[Element and text position data]
============================================================

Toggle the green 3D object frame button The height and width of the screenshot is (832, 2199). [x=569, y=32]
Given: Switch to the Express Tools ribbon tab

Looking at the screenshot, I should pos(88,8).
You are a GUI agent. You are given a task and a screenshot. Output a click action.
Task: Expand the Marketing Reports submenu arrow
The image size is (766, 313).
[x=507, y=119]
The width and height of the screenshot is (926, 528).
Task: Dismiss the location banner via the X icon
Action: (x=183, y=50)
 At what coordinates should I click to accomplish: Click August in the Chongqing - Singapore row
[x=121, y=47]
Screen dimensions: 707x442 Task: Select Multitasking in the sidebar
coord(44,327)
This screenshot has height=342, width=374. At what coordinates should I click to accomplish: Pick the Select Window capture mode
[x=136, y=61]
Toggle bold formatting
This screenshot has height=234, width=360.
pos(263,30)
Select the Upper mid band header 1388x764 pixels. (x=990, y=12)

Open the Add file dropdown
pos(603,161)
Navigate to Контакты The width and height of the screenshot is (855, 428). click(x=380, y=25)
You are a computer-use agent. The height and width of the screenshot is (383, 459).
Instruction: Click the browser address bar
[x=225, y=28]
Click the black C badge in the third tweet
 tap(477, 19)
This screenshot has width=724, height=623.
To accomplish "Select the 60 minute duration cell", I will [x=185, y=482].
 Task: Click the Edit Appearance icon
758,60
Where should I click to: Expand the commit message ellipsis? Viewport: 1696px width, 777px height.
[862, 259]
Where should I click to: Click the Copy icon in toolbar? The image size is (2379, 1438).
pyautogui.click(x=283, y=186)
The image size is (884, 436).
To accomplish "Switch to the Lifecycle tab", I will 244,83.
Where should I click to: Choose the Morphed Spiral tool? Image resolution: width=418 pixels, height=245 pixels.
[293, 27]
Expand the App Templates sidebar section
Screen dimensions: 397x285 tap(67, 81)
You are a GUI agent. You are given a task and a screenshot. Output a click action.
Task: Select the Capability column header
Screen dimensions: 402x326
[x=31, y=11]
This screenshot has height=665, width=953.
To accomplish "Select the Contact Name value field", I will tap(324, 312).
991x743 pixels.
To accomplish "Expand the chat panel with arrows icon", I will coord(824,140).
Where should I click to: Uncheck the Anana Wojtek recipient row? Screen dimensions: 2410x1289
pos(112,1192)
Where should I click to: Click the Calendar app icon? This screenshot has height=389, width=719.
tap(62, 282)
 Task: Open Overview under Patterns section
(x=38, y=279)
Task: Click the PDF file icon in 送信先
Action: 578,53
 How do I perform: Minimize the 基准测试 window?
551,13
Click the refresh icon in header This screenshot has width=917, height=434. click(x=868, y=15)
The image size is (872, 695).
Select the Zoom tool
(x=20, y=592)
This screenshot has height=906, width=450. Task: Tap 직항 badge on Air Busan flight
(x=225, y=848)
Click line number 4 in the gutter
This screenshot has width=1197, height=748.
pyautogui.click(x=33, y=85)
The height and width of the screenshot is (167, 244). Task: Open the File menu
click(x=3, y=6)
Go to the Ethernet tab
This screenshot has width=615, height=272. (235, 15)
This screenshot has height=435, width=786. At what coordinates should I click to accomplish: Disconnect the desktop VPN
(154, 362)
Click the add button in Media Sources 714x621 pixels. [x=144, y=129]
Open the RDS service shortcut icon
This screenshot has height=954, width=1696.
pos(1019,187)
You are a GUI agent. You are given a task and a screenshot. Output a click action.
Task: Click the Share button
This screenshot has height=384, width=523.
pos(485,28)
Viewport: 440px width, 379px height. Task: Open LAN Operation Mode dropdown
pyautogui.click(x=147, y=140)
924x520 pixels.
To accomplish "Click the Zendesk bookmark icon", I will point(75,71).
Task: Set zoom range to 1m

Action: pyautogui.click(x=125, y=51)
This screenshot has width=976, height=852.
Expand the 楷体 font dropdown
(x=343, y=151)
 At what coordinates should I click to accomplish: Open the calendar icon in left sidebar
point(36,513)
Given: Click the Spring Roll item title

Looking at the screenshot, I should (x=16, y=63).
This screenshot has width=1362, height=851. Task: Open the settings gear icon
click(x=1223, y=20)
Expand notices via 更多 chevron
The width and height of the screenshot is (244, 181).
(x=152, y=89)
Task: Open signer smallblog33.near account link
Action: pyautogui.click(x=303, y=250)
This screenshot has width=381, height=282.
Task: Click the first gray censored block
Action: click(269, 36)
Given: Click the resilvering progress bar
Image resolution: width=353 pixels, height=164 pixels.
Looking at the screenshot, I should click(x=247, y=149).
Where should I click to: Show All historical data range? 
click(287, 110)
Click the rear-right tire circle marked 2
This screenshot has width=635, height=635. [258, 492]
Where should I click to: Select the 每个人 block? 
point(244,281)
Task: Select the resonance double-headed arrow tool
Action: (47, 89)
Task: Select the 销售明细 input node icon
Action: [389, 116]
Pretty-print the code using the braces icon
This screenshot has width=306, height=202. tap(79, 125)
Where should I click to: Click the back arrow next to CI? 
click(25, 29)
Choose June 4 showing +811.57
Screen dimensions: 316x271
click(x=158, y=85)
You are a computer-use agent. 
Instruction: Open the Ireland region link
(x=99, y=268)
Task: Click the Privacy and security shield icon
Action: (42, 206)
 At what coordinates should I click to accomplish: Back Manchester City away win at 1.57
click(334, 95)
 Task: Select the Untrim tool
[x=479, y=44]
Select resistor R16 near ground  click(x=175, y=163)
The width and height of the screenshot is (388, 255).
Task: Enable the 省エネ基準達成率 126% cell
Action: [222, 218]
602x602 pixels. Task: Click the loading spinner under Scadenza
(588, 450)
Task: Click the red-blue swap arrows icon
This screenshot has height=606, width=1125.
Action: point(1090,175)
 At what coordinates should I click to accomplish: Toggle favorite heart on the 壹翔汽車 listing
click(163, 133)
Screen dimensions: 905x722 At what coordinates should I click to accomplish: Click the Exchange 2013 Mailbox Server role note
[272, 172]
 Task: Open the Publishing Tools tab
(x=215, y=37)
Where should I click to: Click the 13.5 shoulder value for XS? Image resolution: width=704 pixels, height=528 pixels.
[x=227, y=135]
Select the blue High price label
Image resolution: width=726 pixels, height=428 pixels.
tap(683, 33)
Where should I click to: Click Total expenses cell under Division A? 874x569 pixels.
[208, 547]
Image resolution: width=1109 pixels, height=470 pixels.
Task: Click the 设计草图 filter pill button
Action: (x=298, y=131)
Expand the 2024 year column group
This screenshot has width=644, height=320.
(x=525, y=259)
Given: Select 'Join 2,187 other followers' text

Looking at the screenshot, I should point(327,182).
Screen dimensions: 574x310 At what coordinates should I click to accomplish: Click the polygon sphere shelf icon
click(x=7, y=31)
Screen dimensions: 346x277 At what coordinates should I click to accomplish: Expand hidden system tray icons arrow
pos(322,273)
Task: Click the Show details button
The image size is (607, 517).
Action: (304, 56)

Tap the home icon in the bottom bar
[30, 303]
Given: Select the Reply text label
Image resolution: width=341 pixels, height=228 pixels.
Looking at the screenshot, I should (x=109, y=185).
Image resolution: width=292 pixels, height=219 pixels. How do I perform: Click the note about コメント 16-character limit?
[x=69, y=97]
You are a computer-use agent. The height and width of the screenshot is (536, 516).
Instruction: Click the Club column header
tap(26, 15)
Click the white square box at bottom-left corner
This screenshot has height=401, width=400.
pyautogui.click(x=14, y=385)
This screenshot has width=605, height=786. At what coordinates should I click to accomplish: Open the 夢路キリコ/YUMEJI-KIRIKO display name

============================================================

Reproduce the records from their start through the line containing "coord(44,327)", inclusive, substituting "Sales Reports" for "Marketing Reports" and leaving all else unchanged.

> [Task response]
Toggle the green 3D object frame button The height and width of the screenshot is (832, 2199). [x=569, y=32]
Given: Switch to the Express Tools ribbon tab

Looking at the screenshot, I should pos(88,8).
You are a GUI agent. You are given a task and a screenshot. Output a click action.
Task: Expand the Sales Reports submenu arrow
The image size is (766, 313).
[x=507, y=119]
The width and height of the screenshot is (926, 528).
Task: Dismiss the location banner via the X icon
Action: (x=183, y=50)
 At what coordinates should I click to accomplish: Click August in the Chongqing - Singapore row
[x=121, y=47]
Screen dimensions: 707x442 Task: Select Multitasking in the sidebar
coord(44,327)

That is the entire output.